**RECORDED INFORMATION:**
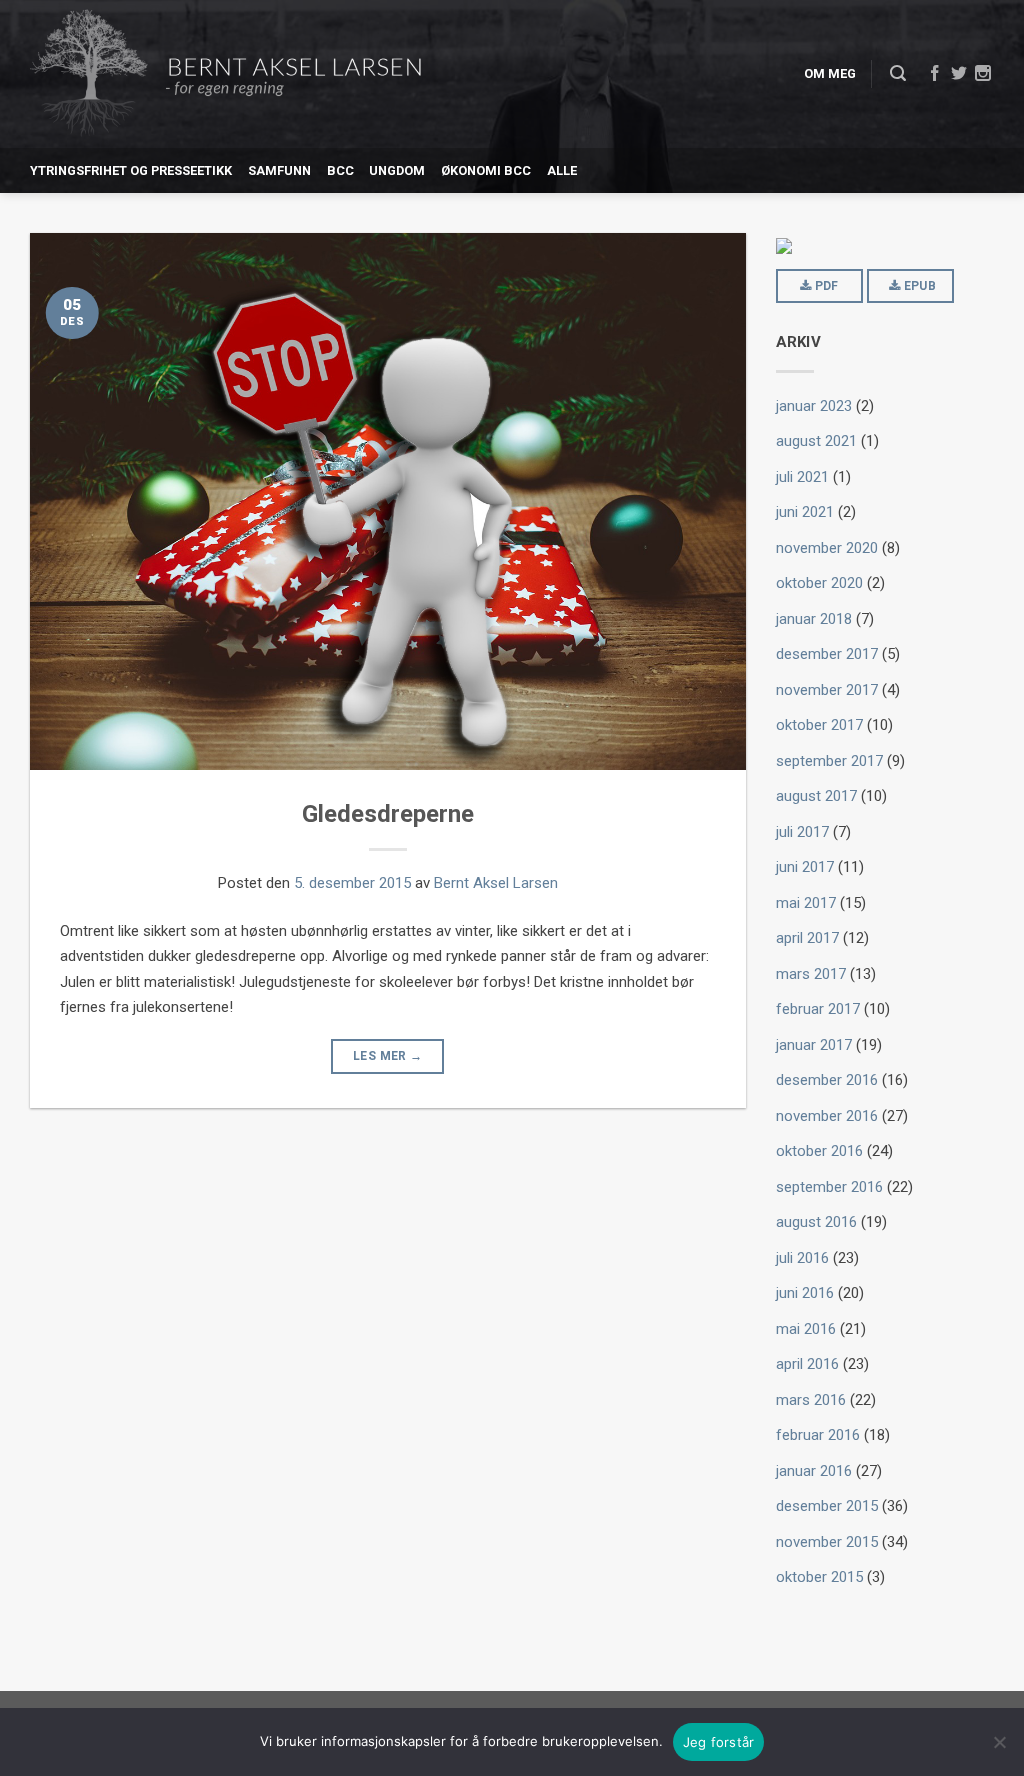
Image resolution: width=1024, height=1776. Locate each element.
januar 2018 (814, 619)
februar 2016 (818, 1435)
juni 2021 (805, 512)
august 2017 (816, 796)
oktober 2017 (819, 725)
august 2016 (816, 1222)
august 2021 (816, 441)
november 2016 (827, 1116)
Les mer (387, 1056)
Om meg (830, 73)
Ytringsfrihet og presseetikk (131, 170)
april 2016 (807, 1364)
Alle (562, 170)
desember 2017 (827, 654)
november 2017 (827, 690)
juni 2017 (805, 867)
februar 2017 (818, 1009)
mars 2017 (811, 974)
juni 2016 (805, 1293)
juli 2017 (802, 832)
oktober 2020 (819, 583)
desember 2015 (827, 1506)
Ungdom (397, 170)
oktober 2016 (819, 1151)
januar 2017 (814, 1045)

**EXERCISE AIM:**
Wherever an image appears, omit it; copy the rest of the records exactly.

**EXPECTED OUTPUT:**
Image resolution: width=1024, height=1776. Locate each element.
januar 2018 (814, 619)
februar 2016 (818, 1435)
juni 2021 (805, 512)
august 2017 (816, 796)
oktober 2017 (819, 725)
august 2016 (816, 1222)
august 2021 (816, 441)
november 2016 (827, 1116)
Les mer (387, 1056)
Om meg (830, 73)
Ytringsfrihet og presseetikk (131, 170)
april 2016 (807, 1364)
Alle (562, 170)
desember 2017 (827, 654)
november 2017 (827, 690)
juni 2017 (805, 867)
februar 2017 (818, 1009)
mars 2017 (811, 974)
juni 2016 (805, 1293)
juli 2017 (802, 832)
oktober 2020 (819, 583)
desember 2015 (827, 1506)
Ungdom (397, 170)
oktober 2016 (819, 1151)
januar 2017 (814, 1045)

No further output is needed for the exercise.